Figure 7.

(A) Relative fragmented sleep (short term sleep) of exercising AD flies (elav-GAL4 > UAS-Aβ42) was assessed by normalization to non-exercising AD control. Total short term sleep for 32 animals per group averaged for each day is shown over 20 days of data acquisition. Short term sleep of non-exercising controls is considered as 100%. Vertical line at day 12 marks the last day of exercise. Fragmented sleep was reduced by 31.6% from day 1 to 12 (***p < 0.001) and 22.2% (**p < 0.01) lower from day 13 to 20 compared to stationary AD control. (B) Sixteen days old exercising AD flies show lower Aβ42 mRNA expression level in comparison to non-exercising AD flies. Three biological triplicates (comprising 20 adult fly heads each) revealed residual Aβ42 mRNA expression of 67.8% (p > 0.05) in 16 days old Aβ42-expressing flies after undergoing 12 days of activity induction. (C) Five μm thick paraffin sections of 20 days old pan-neuronally Aβ42-expressing flies were stained using α-Aβ42 antibody (6F/3D).
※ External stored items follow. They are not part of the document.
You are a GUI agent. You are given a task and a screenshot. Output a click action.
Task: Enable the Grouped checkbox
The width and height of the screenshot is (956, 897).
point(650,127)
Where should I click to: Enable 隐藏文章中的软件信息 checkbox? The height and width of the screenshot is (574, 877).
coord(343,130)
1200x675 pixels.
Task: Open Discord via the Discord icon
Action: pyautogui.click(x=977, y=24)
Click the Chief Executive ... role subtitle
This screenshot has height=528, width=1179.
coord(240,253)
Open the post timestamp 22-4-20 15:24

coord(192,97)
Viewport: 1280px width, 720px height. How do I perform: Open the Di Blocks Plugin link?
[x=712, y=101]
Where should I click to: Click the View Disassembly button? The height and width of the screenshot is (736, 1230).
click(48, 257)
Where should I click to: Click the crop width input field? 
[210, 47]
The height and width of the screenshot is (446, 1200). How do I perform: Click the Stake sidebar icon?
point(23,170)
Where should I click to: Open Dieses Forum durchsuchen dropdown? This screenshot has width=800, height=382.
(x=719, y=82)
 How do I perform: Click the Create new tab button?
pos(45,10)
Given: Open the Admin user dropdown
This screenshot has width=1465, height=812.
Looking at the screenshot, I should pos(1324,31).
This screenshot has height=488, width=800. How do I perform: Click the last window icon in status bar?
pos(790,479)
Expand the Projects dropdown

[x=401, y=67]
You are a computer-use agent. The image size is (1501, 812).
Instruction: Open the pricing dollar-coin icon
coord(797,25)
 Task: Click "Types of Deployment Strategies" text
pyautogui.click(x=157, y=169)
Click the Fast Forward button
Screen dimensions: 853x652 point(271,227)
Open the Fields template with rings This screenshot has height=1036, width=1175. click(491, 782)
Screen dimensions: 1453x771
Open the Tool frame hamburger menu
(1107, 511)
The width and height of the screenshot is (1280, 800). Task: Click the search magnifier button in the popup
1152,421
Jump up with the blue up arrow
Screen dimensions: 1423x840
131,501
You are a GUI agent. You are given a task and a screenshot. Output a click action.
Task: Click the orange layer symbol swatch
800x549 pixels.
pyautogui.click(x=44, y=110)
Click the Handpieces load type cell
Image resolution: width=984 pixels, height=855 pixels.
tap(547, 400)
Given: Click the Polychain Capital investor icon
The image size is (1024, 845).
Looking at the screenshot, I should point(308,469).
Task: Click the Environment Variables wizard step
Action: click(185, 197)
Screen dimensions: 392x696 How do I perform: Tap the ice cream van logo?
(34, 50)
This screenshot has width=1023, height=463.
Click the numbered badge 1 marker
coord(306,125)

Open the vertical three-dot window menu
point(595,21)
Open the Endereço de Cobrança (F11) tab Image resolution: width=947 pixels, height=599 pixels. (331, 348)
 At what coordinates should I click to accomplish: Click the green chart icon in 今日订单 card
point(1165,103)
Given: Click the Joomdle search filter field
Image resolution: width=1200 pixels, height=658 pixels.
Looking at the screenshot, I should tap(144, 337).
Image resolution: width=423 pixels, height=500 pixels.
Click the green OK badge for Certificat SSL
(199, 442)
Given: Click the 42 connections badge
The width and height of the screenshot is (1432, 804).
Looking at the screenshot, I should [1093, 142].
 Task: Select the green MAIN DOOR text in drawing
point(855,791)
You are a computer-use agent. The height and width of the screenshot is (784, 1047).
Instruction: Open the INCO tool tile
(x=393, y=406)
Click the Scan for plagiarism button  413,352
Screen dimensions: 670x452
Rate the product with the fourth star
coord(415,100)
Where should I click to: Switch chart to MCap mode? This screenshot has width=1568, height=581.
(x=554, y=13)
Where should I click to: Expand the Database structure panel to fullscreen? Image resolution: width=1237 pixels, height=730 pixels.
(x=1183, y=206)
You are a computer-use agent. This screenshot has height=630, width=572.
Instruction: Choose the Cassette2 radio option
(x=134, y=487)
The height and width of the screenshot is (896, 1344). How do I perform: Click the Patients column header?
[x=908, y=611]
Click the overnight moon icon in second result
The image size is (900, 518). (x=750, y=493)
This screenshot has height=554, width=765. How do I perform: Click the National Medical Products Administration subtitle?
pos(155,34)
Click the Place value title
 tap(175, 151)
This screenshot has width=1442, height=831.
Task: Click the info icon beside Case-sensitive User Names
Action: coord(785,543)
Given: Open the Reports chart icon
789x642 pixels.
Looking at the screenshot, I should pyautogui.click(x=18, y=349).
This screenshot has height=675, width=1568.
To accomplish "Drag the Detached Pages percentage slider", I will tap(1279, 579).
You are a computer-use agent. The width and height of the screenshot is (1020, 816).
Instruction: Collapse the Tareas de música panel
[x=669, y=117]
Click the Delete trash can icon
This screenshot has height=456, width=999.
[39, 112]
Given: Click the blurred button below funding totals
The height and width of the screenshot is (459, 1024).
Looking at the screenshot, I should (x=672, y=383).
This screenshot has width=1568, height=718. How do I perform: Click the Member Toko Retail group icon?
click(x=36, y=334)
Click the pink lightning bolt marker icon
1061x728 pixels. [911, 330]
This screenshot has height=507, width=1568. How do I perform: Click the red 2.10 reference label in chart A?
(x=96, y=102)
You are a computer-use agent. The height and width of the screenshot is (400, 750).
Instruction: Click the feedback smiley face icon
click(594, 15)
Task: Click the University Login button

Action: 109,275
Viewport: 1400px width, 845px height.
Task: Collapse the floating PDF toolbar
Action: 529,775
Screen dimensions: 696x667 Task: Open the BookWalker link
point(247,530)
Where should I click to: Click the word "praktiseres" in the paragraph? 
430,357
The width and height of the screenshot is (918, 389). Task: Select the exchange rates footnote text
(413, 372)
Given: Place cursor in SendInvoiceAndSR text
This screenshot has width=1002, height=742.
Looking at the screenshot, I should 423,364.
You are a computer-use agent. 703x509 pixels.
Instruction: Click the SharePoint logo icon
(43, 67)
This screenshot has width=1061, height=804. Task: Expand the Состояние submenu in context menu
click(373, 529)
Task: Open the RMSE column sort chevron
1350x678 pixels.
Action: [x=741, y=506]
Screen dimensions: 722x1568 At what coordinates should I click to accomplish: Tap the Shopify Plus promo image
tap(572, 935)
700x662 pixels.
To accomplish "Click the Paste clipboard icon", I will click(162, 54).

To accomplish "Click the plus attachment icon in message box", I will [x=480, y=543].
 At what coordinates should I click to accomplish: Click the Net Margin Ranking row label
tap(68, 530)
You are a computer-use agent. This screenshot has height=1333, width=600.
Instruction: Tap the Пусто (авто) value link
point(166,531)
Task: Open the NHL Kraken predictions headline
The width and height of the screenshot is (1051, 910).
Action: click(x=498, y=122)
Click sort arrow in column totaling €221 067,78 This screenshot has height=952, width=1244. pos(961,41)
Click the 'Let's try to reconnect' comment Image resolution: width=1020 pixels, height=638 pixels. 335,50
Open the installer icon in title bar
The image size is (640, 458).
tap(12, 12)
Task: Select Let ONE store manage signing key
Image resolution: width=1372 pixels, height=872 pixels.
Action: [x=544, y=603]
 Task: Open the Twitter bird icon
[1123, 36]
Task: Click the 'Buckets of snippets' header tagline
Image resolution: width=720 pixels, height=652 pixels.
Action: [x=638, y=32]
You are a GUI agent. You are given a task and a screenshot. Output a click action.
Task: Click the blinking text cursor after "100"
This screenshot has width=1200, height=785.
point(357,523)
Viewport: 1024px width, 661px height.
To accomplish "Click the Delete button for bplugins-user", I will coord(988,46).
Amyloid-beta staining is shown in brown, nuclear hematoxylin staining in blue (160x). Round and crescent-shaped Aβ42 aggregations in the central brain. (D) Aβ42 aggregates were quantified in paraffin sections of exercising and non-exercising AD flies. Brain sections from a representative layer were chosen to quantify Aβ42 containing protein aggregations in adult brains of exercising and non-exercising AD flies (n = 6). Paraffin sections of 20 days old flies were stained using α-Aβ42 antibody (6F/3D). Non-exercising AD flies displayed 0.15 ± 0.01 aggregates/cell, exercising AD flies 0.15 ± 0.05 aggregates/cell.